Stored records
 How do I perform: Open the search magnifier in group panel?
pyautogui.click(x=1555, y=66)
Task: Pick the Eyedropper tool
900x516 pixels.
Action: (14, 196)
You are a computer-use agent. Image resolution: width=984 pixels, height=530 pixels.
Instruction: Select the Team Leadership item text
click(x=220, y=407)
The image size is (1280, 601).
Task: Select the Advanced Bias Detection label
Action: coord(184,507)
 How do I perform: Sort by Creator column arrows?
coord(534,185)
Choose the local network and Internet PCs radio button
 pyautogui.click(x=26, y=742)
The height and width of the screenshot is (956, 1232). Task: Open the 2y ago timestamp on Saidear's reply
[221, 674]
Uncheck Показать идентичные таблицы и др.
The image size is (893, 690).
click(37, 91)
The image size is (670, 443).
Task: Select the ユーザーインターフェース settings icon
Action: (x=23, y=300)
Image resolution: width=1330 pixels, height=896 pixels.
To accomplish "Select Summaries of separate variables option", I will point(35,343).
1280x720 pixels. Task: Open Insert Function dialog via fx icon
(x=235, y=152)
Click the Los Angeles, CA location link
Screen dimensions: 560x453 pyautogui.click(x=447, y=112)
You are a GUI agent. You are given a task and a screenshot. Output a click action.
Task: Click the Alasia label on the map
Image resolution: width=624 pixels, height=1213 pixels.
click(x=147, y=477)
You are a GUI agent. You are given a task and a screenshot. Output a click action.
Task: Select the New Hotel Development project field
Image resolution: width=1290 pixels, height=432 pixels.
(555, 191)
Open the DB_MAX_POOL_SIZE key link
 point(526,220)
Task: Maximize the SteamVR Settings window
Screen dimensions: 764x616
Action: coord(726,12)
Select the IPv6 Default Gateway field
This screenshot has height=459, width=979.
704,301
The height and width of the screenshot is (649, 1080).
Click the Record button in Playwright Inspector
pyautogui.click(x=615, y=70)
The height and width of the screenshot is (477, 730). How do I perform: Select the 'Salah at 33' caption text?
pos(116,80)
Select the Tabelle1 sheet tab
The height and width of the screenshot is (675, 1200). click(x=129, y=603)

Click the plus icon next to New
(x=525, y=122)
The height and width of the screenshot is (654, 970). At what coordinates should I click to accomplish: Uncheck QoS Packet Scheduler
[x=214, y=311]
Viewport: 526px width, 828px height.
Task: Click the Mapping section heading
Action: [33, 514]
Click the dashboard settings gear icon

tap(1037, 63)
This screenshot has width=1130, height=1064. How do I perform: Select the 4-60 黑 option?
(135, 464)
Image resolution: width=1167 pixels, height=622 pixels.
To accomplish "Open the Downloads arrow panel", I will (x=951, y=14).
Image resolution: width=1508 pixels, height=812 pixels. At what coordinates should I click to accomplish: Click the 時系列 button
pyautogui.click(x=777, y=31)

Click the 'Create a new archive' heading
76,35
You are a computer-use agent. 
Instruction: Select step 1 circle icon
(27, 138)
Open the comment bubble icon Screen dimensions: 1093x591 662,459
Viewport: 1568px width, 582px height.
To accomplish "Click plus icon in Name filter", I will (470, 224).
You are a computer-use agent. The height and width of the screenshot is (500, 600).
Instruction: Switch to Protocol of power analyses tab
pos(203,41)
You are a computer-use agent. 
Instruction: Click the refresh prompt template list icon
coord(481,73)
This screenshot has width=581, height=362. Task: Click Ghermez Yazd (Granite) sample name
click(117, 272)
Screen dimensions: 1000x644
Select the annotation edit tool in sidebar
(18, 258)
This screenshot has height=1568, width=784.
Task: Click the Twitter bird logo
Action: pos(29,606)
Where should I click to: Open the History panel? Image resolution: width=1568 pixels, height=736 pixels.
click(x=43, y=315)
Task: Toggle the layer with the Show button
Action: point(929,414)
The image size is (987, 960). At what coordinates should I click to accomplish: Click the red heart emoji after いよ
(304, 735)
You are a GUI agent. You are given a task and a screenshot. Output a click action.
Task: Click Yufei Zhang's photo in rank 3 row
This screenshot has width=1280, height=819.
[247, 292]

## GOAL OF THE EXERCISE
Lines holding "will": please count them in the data above and reply with the number alone.

## EXERCISE RESPONSE
3